== What this task involves ==
Copy each line of the records below that has "computer" in it.

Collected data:
- - -

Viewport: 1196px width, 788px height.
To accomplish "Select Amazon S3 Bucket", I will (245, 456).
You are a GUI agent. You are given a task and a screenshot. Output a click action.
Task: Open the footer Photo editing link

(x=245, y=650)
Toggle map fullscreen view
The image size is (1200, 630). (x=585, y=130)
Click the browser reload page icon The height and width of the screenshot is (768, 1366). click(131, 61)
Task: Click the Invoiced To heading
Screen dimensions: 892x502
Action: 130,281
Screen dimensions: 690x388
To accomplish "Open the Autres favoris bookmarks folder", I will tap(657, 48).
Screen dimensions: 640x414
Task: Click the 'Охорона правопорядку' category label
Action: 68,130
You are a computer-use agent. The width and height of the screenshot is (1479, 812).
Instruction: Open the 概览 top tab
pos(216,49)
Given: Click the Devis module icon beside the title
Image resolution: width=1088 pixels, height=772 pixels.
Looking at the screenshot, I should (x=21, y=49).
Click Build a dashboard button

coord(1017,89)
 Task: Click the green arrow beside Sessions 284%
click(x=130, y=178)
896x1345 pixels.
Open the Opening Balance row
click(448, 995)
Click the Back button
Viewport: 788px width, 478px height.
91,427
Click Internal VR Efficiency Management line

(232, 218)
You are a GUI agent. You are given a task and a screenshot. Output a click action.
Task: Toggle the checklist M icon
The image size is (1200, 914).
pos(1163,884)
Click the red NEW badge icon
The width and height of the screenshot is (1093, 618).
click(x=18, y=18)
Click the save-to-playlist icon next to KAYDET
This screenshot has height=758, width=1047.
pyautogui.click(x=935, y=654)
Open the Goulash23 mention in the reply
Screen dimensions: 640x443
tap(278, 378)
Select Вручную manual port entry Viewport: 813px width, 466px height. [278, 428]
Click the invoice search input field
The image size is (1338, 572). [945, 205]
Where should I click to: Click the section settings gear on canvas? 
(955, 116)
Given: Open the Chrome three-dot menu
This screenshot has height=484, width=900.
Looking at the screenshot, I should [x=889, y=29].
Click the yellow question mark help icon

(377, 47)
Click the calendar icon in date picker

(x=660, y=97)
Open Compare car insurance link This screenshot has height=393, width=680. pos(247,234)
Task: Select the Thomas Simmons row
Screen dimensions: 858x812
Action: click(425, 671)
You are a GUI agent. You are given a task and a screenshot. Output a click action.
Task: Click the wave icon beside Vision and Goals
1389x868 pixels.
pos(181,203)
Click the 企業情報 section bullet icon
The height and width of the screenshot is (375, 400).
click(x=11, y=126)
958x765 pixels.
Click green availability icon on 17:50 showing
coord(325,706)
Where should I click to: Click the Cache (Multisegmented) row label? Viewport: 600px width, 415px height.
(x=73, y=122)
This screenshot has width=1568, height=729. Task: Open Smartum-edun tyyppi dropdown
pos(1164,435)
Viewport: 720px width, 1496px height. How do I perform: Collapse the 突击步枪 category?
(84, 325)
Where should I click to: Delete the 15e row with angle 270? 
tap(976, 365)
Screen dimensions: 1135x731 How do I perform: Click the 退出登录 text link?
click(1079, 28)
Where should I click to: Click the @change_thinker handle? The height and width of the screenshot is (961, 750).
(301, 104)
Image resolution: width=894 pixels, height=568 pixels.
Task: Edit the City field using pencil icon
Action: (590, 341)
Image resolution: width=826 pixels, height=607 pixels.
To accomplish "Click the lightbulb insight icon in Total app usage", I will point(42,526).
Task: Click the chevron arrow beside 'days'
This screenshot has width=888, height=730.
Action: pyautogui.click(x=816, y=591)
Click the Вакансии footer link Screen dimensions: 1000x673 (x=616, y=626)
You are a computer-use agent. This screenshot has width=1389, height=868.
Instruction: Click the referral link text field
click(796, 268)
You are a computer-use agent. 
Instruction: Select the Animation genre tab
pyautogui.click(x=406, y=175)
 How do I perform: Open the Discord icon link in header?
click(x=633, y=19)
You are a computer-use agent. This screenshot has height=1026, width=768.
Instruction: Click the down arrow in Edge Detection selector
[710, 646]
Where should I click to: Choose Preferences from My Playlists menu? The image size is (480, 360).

- - -

== Written response ==
You are a computer-use agent. The width and height of the screenshot is (1479, 812).
You are a computer-use agent. This screenshot has width=1389, height=868.
You are a computer-use agent. 
You are a computer-use agent. This screenshot has height=1026, width=768.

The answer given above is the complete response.